Le secteur d’exportation contribue actuellement pour environ 6 % au produit intérieur brut (PIB) du pays et pour que la vision 2030 énoncée par le gouvernement puisse être réalisée, il faudra doubler le niveau des recettes à Rs 90 milliards, estime la MEXA. Elle propose une stratégie à deux niveaux pour accroître la contribution de l’industrie d’exportation dans l’économie nationale au cours des cinq prochaines années : 1) développer l’exportation en ciblant des secteurs d’activités émergents tout en attirant de nouveaux investissements directs étrangers et 2) introduire des mesures innovatrices qui vont réellement changer la donne et déboucher sur la création d’un secteur vraiment moderne capable de prendre avantage des opportunités offertes dans les secteurs d’activités émergents.
La MEXA suggère des mesures pour développer les exportations régionales existantes mais aussi de nouveaux produits à l’exportation tout en essayant de diversifier les marchés. L’association est en faveur d’une reconduction du Regional Freight Subsidy pour les exportations vers l’ensemble des ports d’Afrique de l’est et des îles. Elle préconise que les autorités viennent en aide aux petites et moyennes entreprises exportatrices notamment au niveau du marketing en Afrique. La MEXA estime que des incitations fiscales sont nécessaires pour intensifier les activités de marketing.

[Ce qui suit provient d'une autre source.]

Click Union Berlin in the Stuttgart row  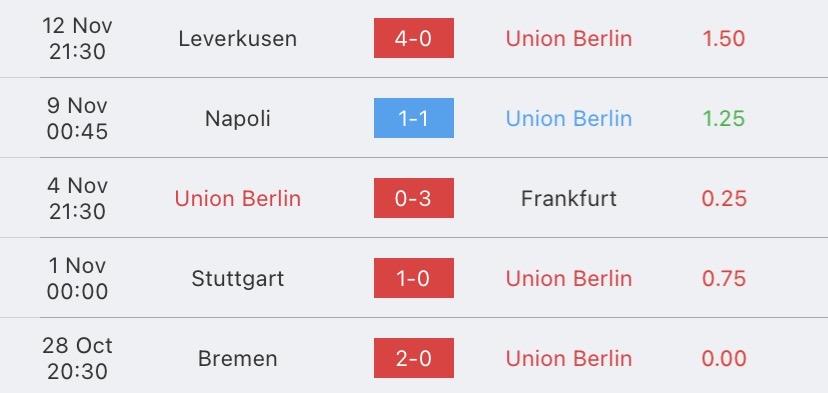(x=569, y=278)
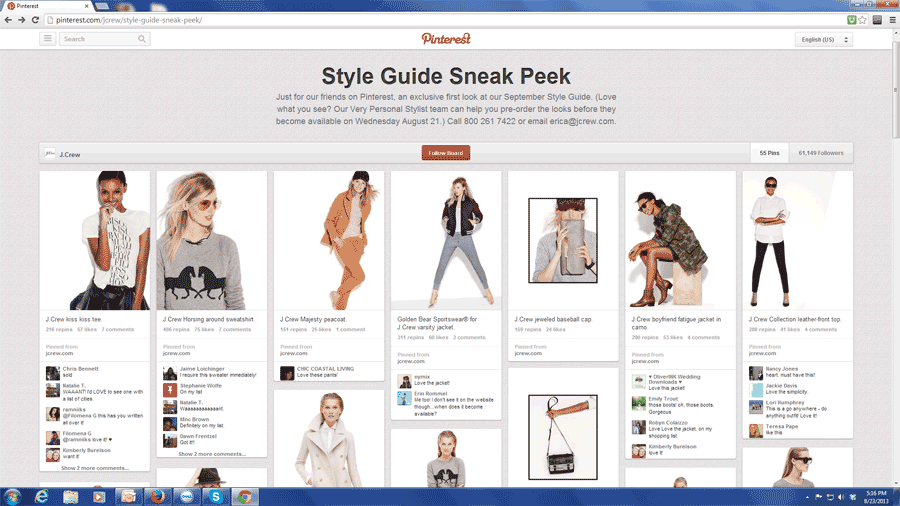Bookmark page with the star icon
Viewport: 900px width, 506px height.
pyautogui.click(x=862, y=20)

La MEXA appelle à des mesures pour faciliter l’implantation et le développement des entreprises dans le secteur du port franc. Elle considère que le gouvernement pourrait revoir la question du coût d’électricité pour les entreprises du port franc afin que le secteur puisse attirer des entreprises à capitaux intensifs. Outre une nouvelle grille tarifaire pour les opérateurs du port franc, la MEXA souhaite que toutes les entreprises manufacturières s’implantant dans le secteur obtiennent le Freeport Status sans qu’on tienne compte de la part de leur production consacrée à l’exportation.

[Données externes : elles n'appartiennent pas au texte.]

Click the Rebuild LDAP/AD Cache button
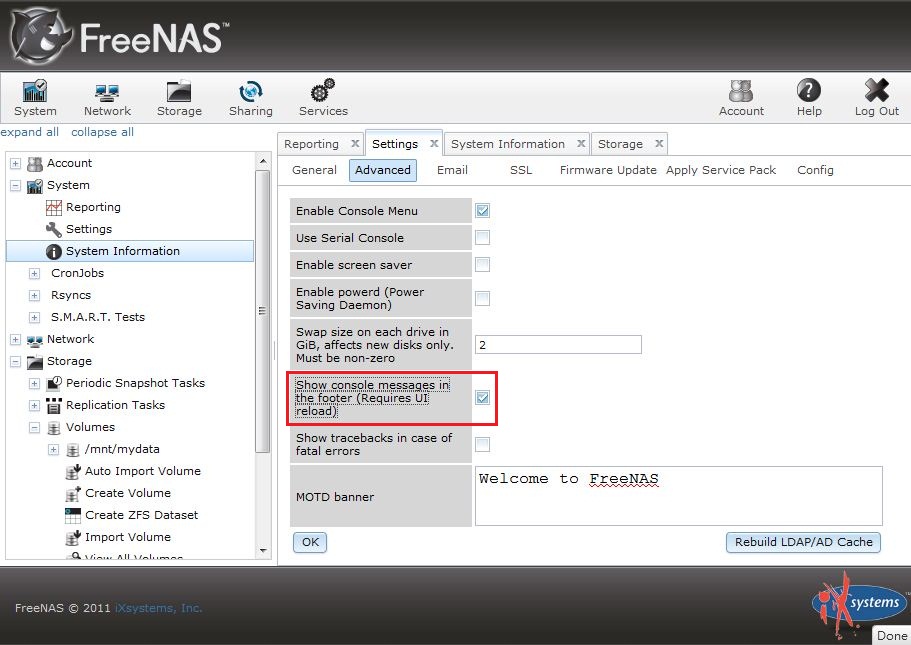Screen dimensions: 911x645 tap(803, 542)
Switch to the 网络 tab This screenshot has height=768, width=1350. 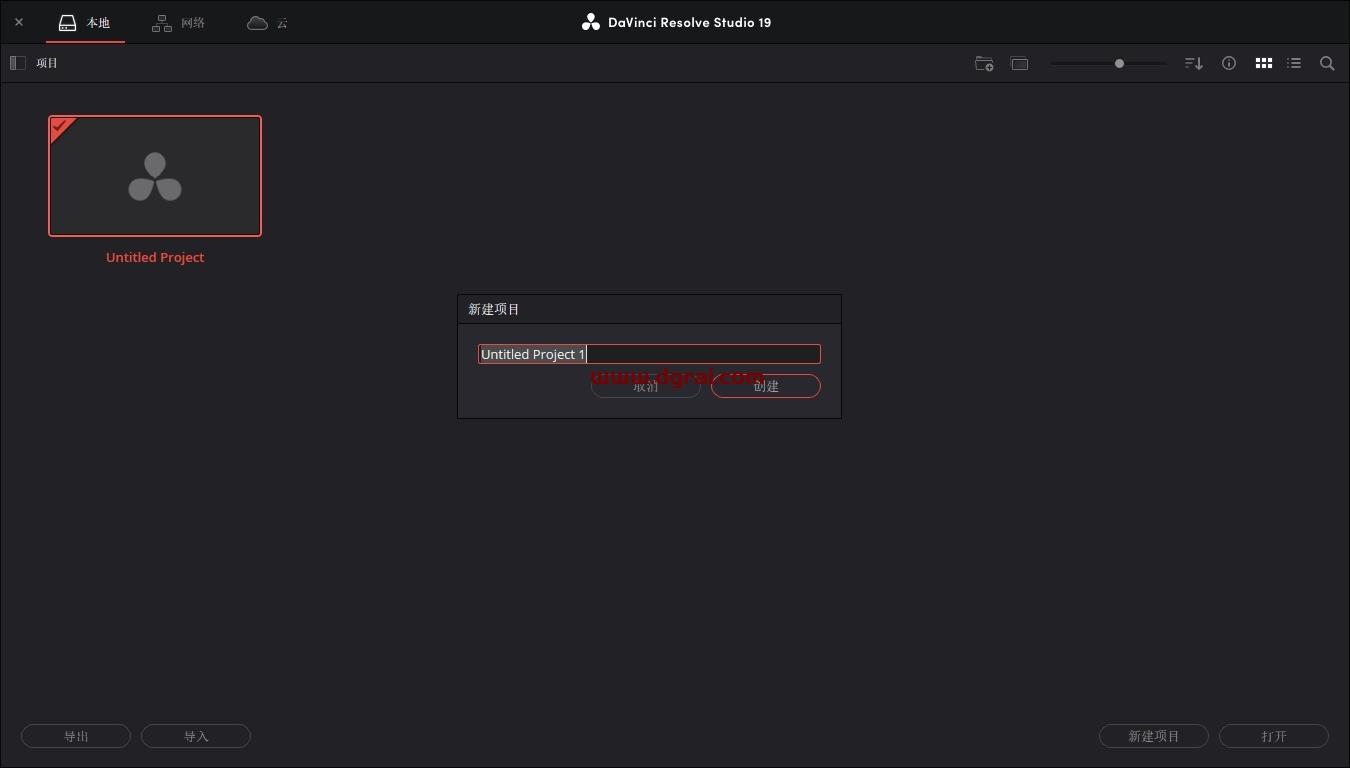coord(178,22)
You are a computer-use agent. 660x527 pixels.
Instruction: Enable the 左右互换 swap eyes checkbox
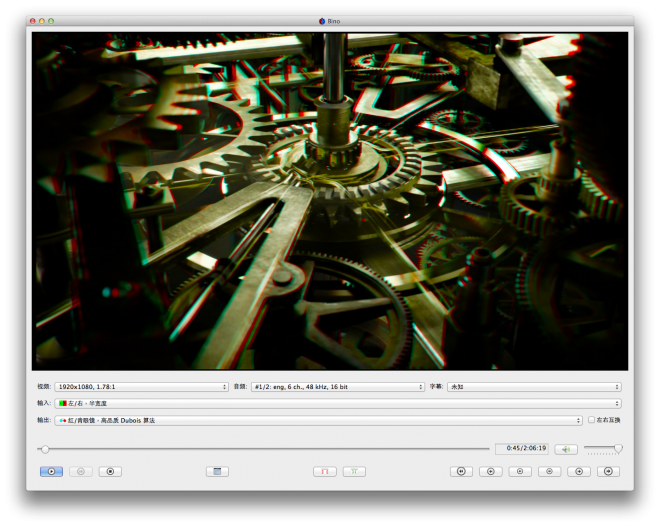591,420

Maurice se doit d’attirer de nouveaux investissements dans son secteur industriel en particulier dans le secteur high-tech, estime encore la MEXA. Pour cela, elle invite le gouvernement à considérer l’opportunité de venir de l’avant avec une politique d’investissement soutenue par des mesures incitatives fiscales bien définies. Elle est d’avis qu’il faut également lancer une campagne de marketing agressif de la destination Maurice, créer des postes de « Manufacturing Ambassador » dans des pays cibles à commencer par l’Union européenne et l’Afrique du Sud.

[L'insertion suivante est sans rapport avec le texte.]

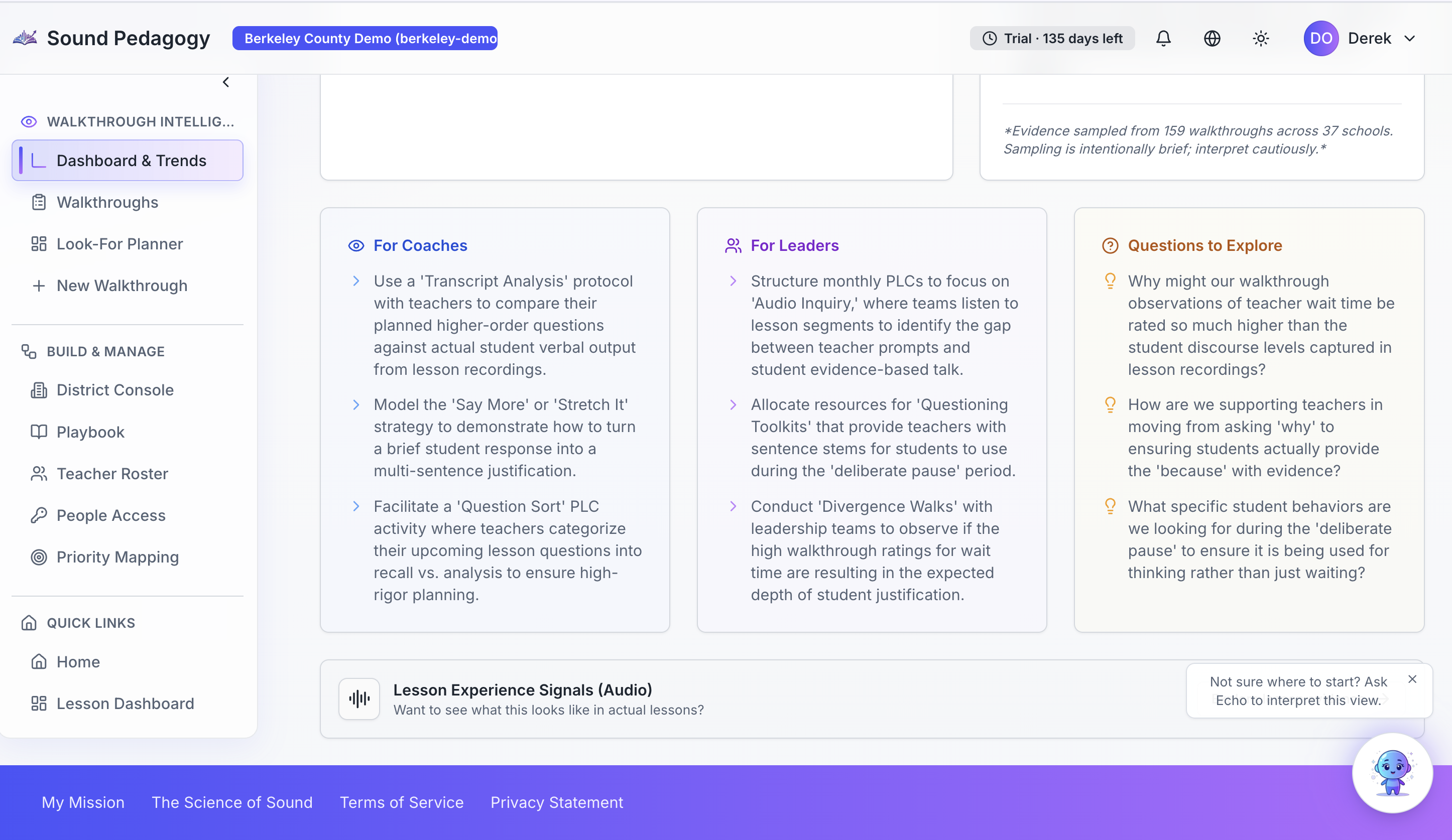Select the DO user avatar circle
The width and height of the screenshot is (1452, 840).
[1320, 39]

Pour ce qui est de la promotion de l’innovation et de la création d’un secteur d’exportation moderne, la MEXA propose l’introduction d’un Automation Development Scheme pour faciliter l’implantation d’industries à capitaux intensifs, la mise en place d’un High-Skill Capacity Building Fund et une politique de fret aérien qui incite à l’exportation. L’association est d’avis qu’il faudrait appliquer des taux plus compétitifs pour les facilités de crédit-bail en devises. Un abattement fiscal incitatif sur l’investissement dans l’équipement est suggéré. S’agissant du High-Skill Capacity Building Fund, l’association estime qu’il pourrait être financé à partir de la « HRDC Levy » soit par une ponction de 0,3 % des fonds alloués au « Workfare Program ».
Par ailleurs, la MEXA se dit en faveur du développement d’un « Regional Textile & Apparel Hub » entre Maurice et Madagascar, de la mise en place de facilités aéroportuaires pour l’exportation des produits du secteur du seafood, du positionnement de Maurice en tant que « cargo destination » entre l’Afrique et l’Asie et l’introduction d’un nouveau plan d’obtention de fonds de roulement à court terme assortis de taux d’intérêt compétitifs.